By Victoria Ohaeri
Warrant upon warrant issued for the arrest of Sudan’s President Omar Al Bashir demonstrate the International Criminal Court’s (ICC’s) determination to have him tried for an alleged number of crimes against humanity that contravene the Rome Statute. The latest foiled attempt to arrest Al Bashir in South Africa where he was attending the African Union Summit of Heads of Government adds to the list of failed efforts to supposedly bring Al Bashir to justice. ICC’s fixation on Al Bashir continues to generate robust commentary in the local and international media, including in discursive analysis of international law, human rights and the performance of supranational institutions of criminal accountability.
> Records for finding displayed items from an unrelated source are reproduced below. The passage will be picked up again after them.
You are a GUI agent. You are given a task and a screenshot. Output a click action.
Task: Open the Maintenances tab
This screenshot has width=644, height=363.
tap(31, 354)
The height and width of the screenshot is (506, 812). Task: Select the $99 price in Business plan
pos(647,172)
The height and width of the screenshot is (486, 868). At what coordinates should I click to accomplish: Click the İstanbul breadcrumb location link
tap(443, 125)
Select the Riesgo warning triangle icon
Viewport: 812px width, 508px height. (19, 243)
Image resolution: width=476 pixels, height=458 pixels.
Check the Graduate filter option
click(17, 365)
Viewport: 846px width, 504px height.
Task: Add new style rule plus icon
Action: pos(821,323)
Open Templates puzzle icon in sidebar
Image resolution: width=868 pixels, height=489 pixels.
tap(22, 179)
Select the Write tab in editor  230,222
A dominant theme that runs through various analysis of ICC’s persistence to bring Al Bashir to justice is the outcry against the court’s disproportionate targeting of African leaders. Particularly fueling this perception is the fact that the same ICC has no historical record of showing any passing interest, let alone conducting a serious inquiry into more grievous crimes against humanity involving other world leaders, especially those from advanced nations. For instance, the human rights atrocities that took place in Sudan are mere child’s play compared to the crimes against humanity that occurred during the Iraqi war – a needless war propelled by ingenious fabrication of stories about weapons of mass destruction. It was a conscienceless war constructed purely on false propaganda oiled by the machinery of the global media. Till this day, the world leaders that instigated that unparalleled humanitarian crisis which shocked global conscience roam about freely, without any single charge or warrant issued for their arrest. Instead, only leaders of African nations, and developing countries have been successfully nailed by ICC’s dragnet, reinforcing the perception that the “web of international law catches only weak, poorer countries, while overlooking the wrongdoings of richer, more powerful countries.”[pro_ad_display_adzone id=”70560″]
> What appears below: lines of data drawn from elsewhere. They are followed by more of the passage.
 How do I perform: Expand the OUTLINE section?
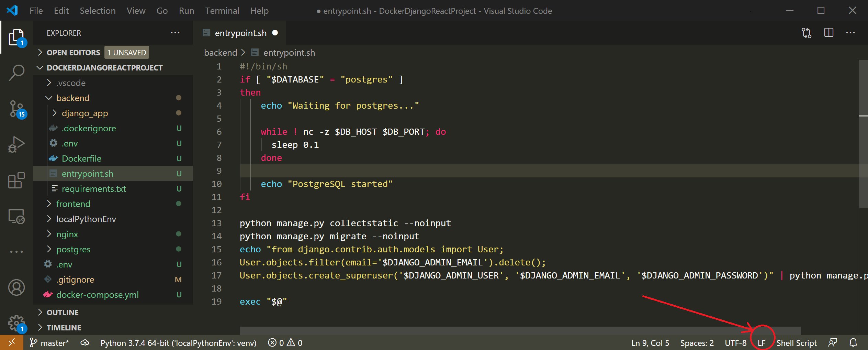(63, 313)
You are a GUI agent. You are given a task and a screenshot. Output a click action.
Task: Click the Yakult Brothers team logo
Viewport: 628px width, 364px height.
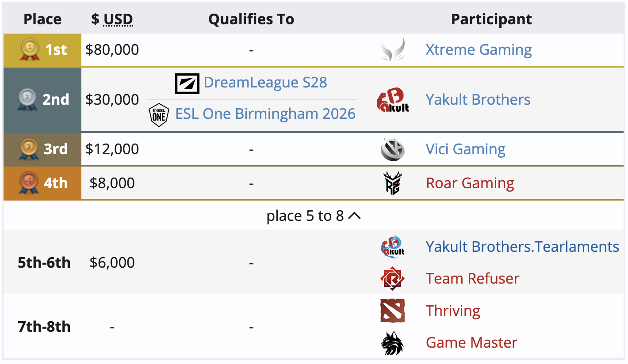click(x=393, y=100)
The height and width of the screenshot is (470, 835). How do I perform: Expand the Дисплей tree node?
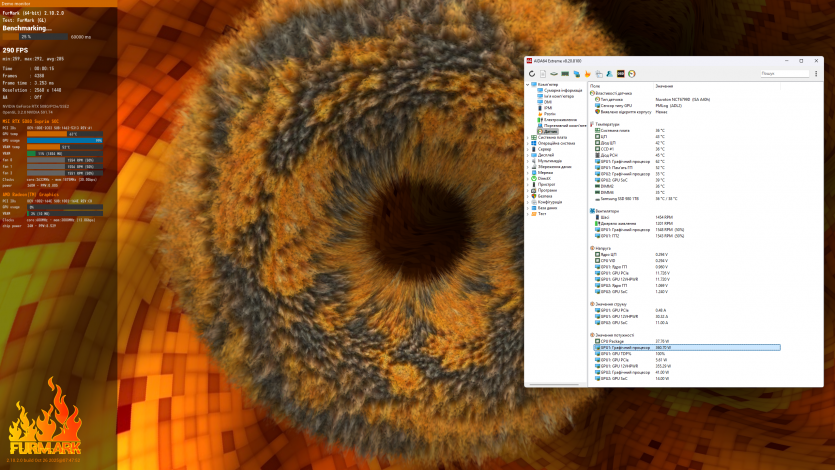click(x=528, y=155)
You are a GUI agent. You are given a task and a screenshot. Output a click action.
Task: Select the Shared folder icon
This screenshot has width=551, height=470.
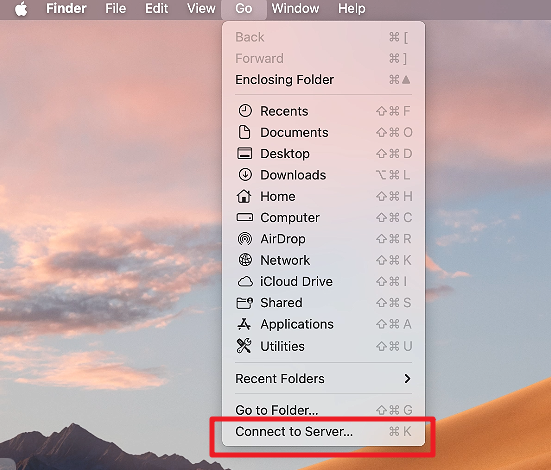point(245,303)
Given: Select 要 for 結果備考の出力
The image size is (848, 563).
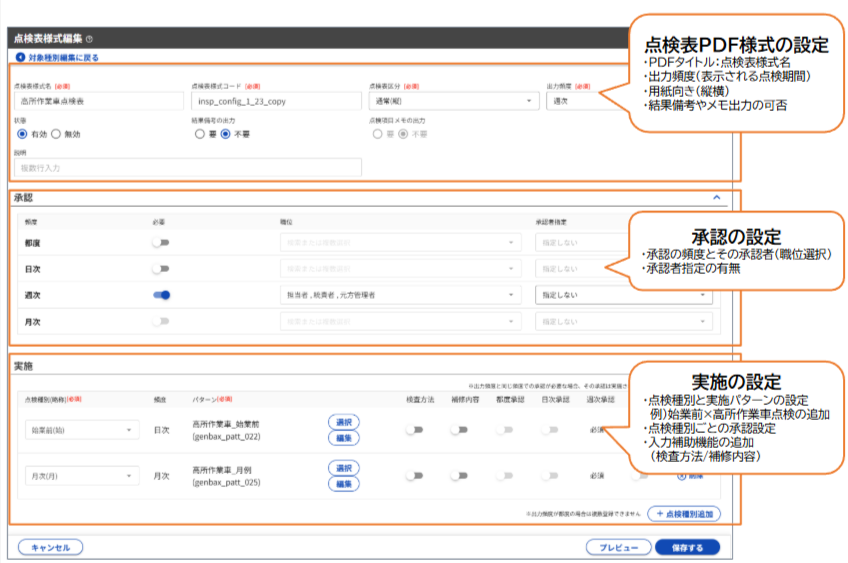Looking at the screenshot, I should (x=200, y=133).
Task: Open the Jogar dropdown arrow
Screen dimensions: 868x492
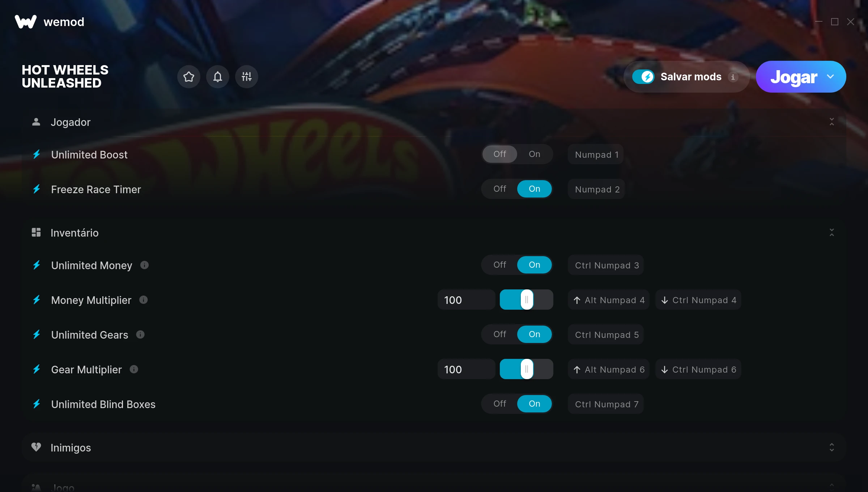Action: coord(830,77)
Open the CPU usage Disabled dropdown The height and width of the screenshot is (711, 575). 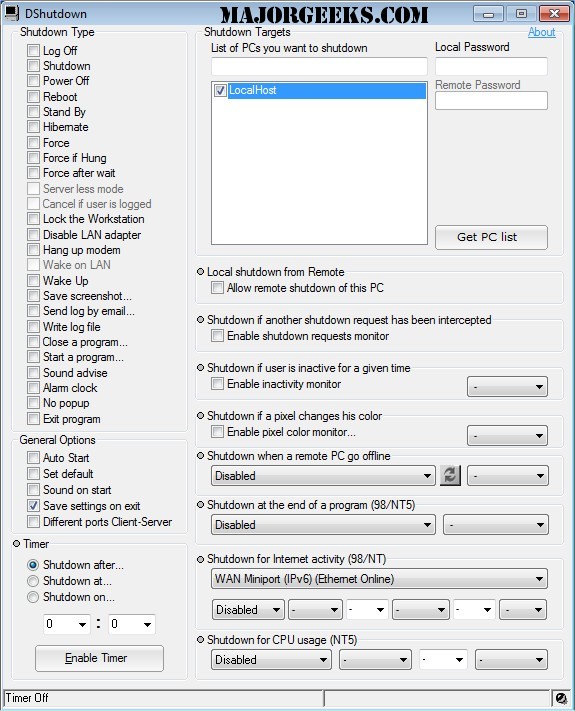pyautogui.click(x=271, y=660)
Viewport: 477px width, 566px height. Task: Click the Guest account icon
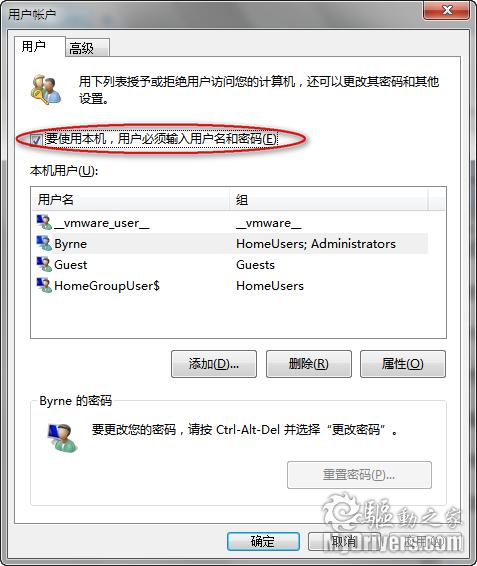click(x=44, y=264)
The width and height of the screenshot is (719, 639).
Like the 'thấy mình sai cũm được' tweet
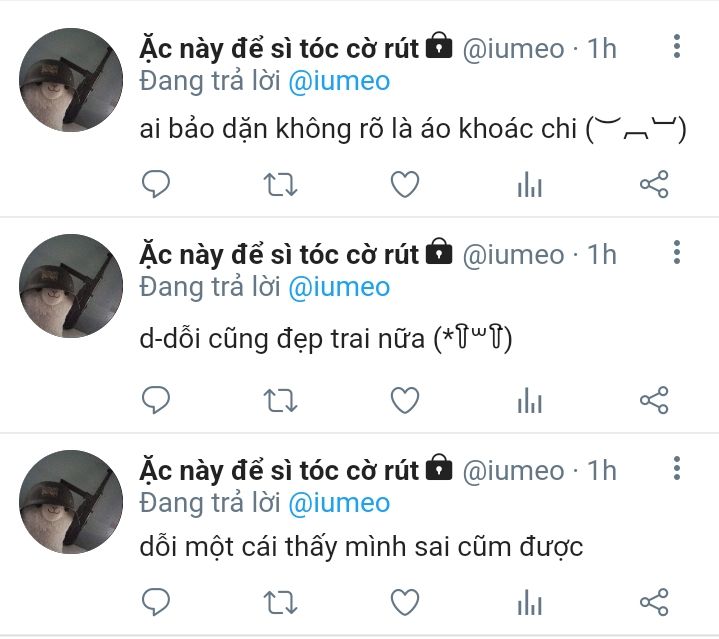(405, 602)
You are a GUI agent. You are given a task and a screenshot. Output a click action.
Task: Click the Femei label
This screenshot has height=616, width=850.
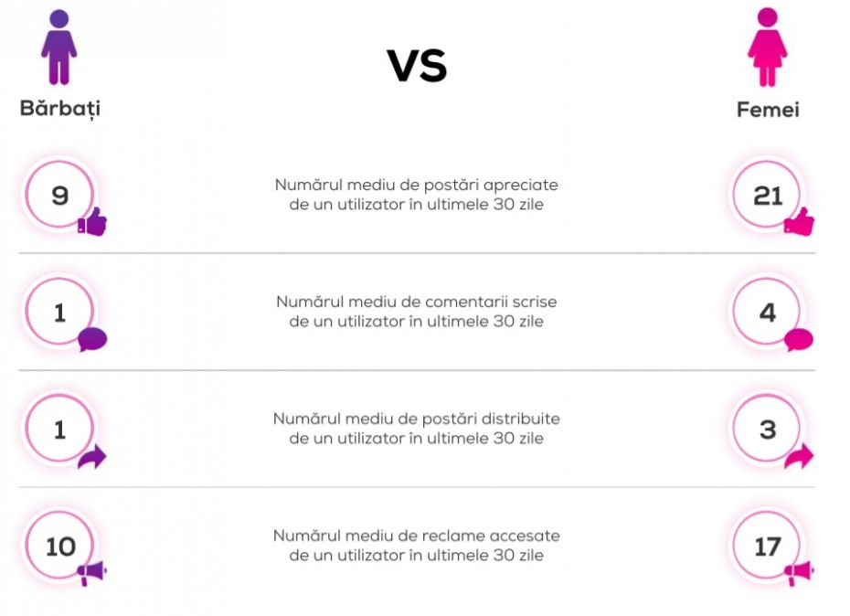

One begging question to ask is: Why this excessive fixation on African leaders in particular? Chief Prosecutor of the International Criminal Tribunal Yugoslavia (ICTY), Serge Brammertz’s public lecture at a symposium on International Criminal Courts and Tribunals held at Harvard Law School in March 2015, coincided with the week I penned the article, “ICC, Africa and the Challenge of Bias.” That article frowned at ICC prosecutor, Ms. Fatou Bensouda’s hasty pre-Nigeria-election commentary which seemed to validate accusations of “biases in the selection of countries and cases followed up by the court.” At the symposium, I seized the opportunity to express concern about ICC’s excessive focus on Africa, emphasising the need for the ICC to support the strengthening of domestic legal systems in “fragile states.”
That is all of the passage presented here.